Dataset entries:
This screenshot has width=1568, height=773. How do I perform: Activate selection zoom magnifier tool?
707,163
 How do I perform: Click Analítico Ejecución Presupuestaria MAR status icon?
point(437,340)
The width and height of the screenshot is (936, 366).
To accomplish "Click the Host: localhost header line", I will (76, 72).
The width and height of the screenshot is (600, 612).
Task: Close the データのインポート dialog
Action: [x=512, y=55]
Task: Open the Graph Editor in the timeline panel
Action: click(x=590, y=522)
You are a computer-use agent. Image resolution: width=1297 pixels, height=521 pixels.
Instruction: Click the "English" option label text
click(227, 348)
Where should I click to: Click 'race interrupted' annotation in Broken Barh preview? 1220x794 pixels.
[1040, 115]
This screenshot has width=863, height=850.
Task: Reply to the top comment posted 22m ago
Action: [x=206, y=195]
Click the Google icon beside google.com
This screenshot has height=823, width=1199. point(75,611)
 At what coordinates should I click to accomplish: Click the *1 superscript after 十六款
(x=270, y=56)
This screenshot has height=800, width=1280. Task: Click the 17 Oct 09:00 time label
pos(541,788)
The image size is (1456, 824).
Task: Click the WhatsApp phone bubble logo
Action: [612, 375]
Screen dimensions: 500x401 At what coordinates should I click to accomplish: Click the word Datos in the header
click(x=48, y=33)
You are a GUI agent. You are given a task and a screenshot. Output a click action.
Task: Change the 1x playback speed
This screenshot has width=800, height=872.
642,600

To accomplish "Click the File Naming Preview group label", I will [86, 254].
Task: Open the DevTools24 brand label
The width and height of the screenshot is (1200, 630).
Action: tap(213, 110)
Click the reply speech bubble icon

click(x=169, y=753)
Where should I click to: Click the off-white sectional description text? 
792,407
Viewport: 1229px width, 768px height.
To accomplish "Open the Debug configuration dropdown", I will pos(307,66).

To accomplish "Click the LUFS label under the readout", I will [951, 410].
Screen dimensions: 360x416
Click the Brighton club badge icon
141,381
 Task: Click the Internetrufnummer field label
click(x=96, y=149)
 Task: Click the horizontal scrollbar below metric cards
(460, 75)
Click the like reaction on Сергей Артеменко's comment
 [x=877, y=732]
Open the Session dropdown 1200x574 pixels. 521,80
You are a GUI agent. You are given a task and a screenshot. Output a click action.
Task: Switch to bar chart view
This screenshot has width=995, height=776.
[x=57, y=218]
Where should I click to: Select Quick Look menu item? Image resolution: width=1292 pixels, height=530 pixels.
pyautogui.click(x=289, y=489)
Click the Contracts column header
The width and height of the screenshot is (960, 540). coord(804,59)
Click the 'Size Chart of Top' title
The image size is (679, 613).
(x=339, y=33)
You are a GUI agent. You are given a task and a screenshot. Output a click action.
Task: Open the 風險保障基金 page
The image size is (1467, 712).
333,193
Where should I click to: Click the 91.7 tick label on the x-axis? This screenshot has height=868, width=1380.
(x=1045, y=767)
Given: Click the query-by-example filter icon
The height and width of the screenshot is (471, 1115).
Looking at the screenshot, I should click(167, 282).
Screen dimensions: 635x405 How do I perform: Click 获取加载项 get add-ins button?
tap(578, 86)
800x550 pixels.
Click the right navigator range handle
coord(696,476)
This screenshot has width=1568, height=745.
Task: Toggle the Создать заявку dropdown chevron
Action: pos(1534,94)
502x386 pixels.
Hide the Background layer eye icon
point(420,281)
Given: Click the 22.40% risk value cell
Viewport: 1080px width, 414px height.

Problem statement:
Restate, please, word for word the span of records running from the first line to the line bearing "The width and height of the screenshot is (936, 366).", both included, and nothing outside it.

Task output:
This screenshot has width=1568, height=773. How do I perform: Activate selection zoom magnifier tool?
707,163
 How do I perform: Click Analítico Ejecución Presupuestaria MAR status icon?
point(437,340)
The width and height of the screenshot is (936, 366).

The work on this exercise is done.